FDA regulators have approved over 600 new medicines since the turn of the century. And more treatments are on the way. Scientists are currently developing over 7,000 experimental drugs.

Unfortunately, one self-styled healthcare “watchdog” could significantly slow this research. The non-profit Institute for Clinical and Economic Review (ICER) routinely analyzes the cost-effectiveness of new drugs. But ICER uses a flawed methodology that often finds cutting-edge, lifesaving medicines aren’t worth the price.

ICER wants the FDA to rely on those cost-benefit analyses when deciding whether to approve experimental drugs. And now, agency officials say they’re “receptive” to reviewing ICER’s data.

Any collaboration between our nation’s premier health safety regulator and ICER — an organization which seeks to put a price on human lives — would prove problematic for patients.

The healthcare watchdog claims to have patients’ best interests at heart, but its methodology suggests otherwise. ICER relies on an outdated, discriminatory benchmark known as a QALY, or “quality-adjusted life year.”

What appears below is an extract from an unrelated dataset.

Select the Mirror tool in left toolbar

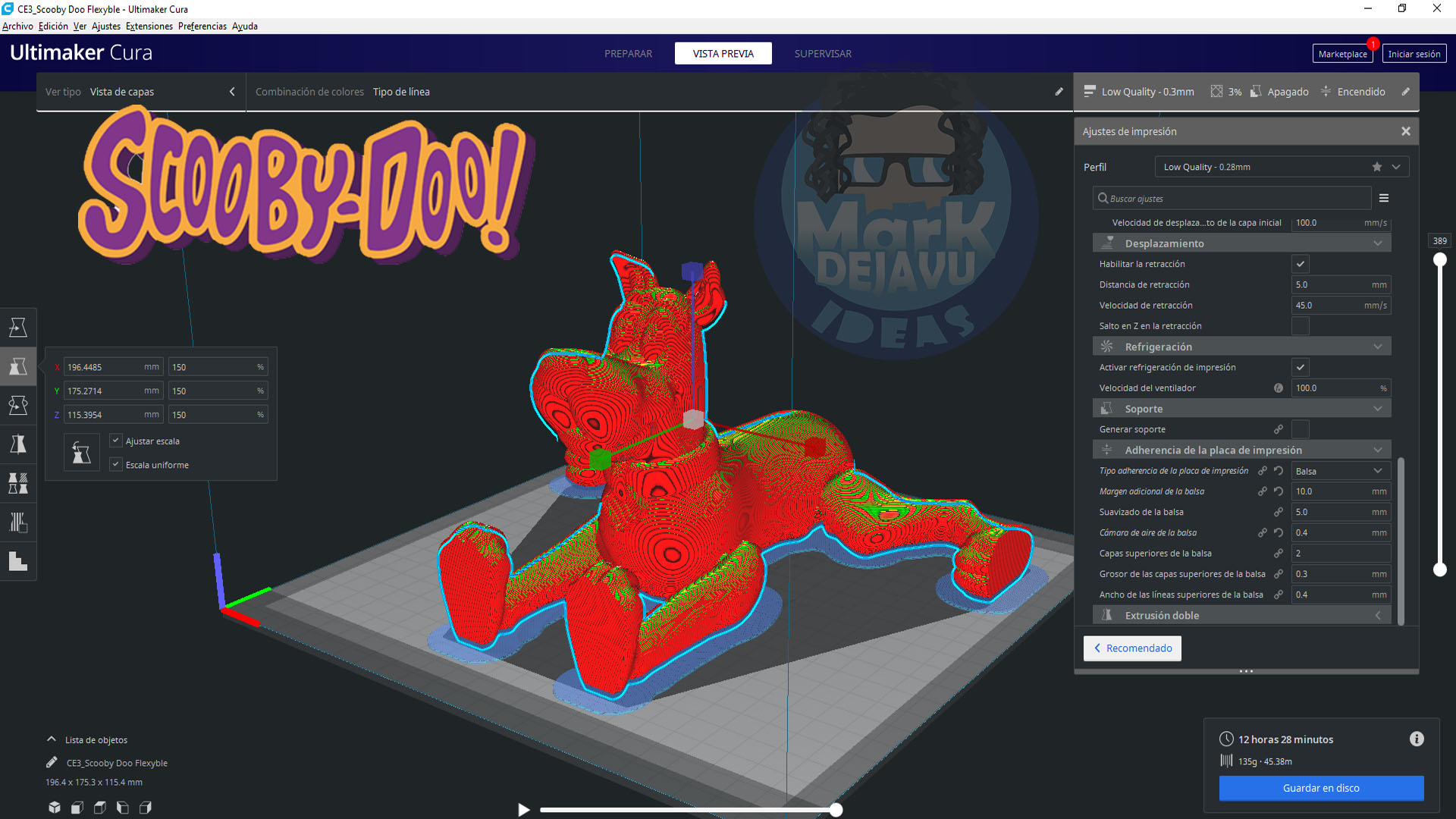(18, 444)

This metric evaluates treatments’ cost-efficiency. If a medicine delivers one QALY, that means it offers one additional year of perfect health. ICER recommends that drugs not cost more than $175,000 for each QALY they deliver. And if a medicine fails to meet this criterion, ICER advises that insurers or government agencies not cover the treatment.

Already, governments in foreign countries flat-out deny certain treatments to patients based on QALY assessments. Consider the United Kingdom. Around one in six British cancer patients can’t access the drugs that their doctors recommend — all because British health regulators say the medicines aren’t sufficiently cost-effective. British regulators also recently blocked sales of a new cystic fibrosis treatment.

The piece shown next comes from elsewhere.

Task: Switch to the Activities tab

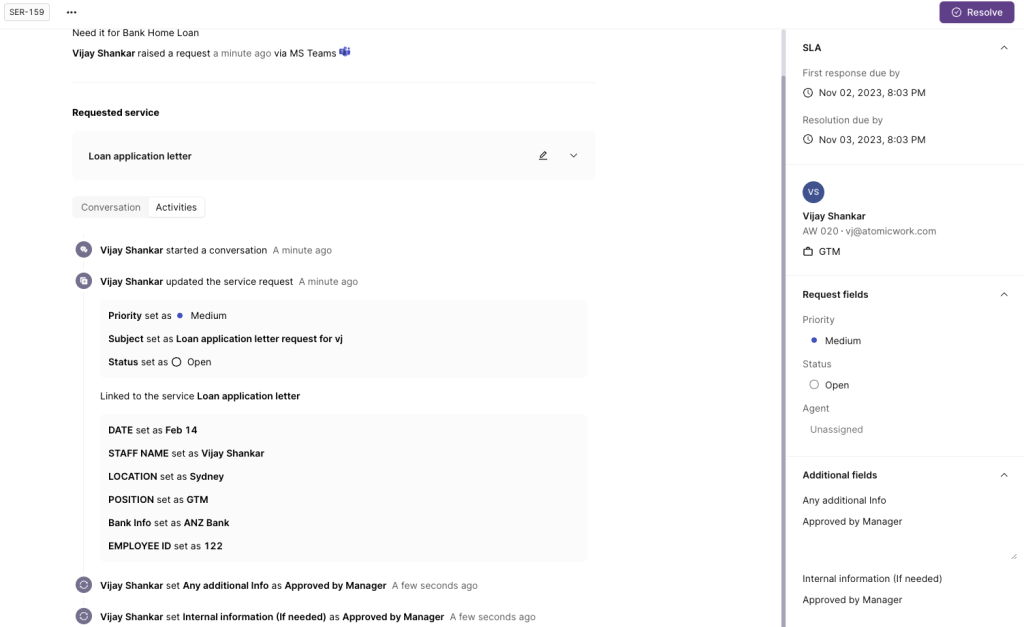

QALY assessments are bad enough for regular patients, but they’re even worse for Americans suffering from rare diseases.

Here’s why. It takes $2.6 billion and up to 15 years to create a single new drug. Drug manufacturers normally recoup those costs by selling enormous quantities of medicines to large groups of people at relatively low prices. For example, about 35 million Americans take statins to treat high cholesterol. In many cases, each pill costs mere pennies.

But when medications are only purchased by a small handful of rare disease patients, companies have to charge higher prices to recoup their costs. Consequently, rare disease drugs are often quite expensive — and thus score badly on value assessments. ICER evaluated five rare disease drugs between December 2014 and 2018 and judged four of them “low value.”

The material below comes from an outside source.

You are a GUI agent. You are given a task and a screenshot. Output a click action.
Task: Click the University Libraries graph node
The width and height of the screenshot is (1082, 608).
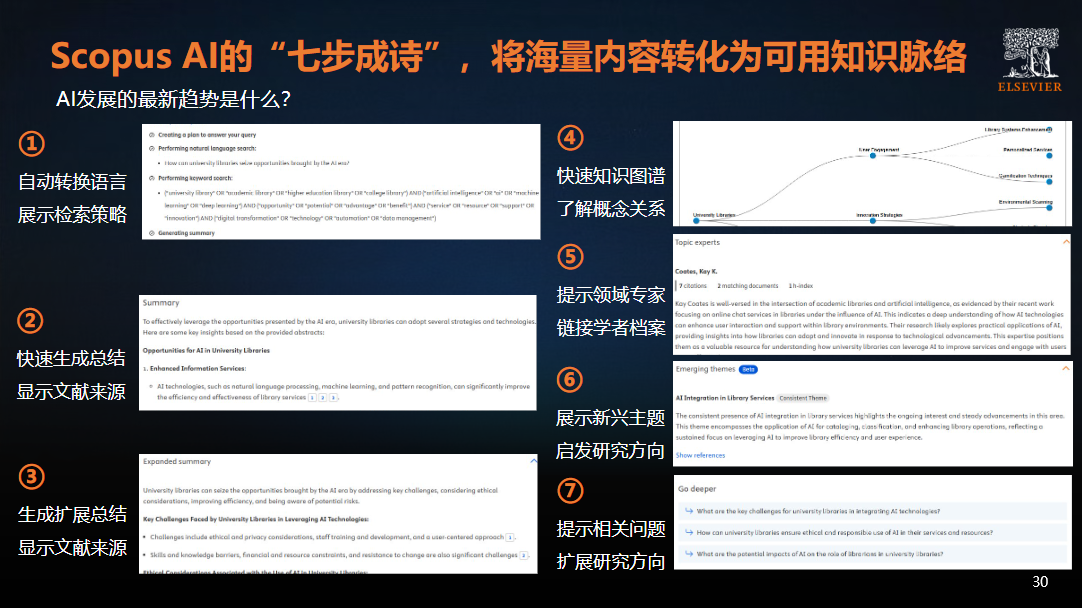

ICER insists it wants to help patients and the FDA make more-informed decisions. The group has proposed hosting debriefing sessions with patient groups at the end of each cost-effectiveness review. Then, ICER and the patients would co-write a letter to the FDA with tips for gathering more effective data in future clinical trials.

But ICER has spent years devaluing the lives of people living with chronic illnesses and disabilities. Patients would be wise to think twice before trusting the organization to have their best interests at heart.

(Kenneth Thorpe is a professor of health policy at Emory University and chairman of the Partnership to Fight Chronic Disease.)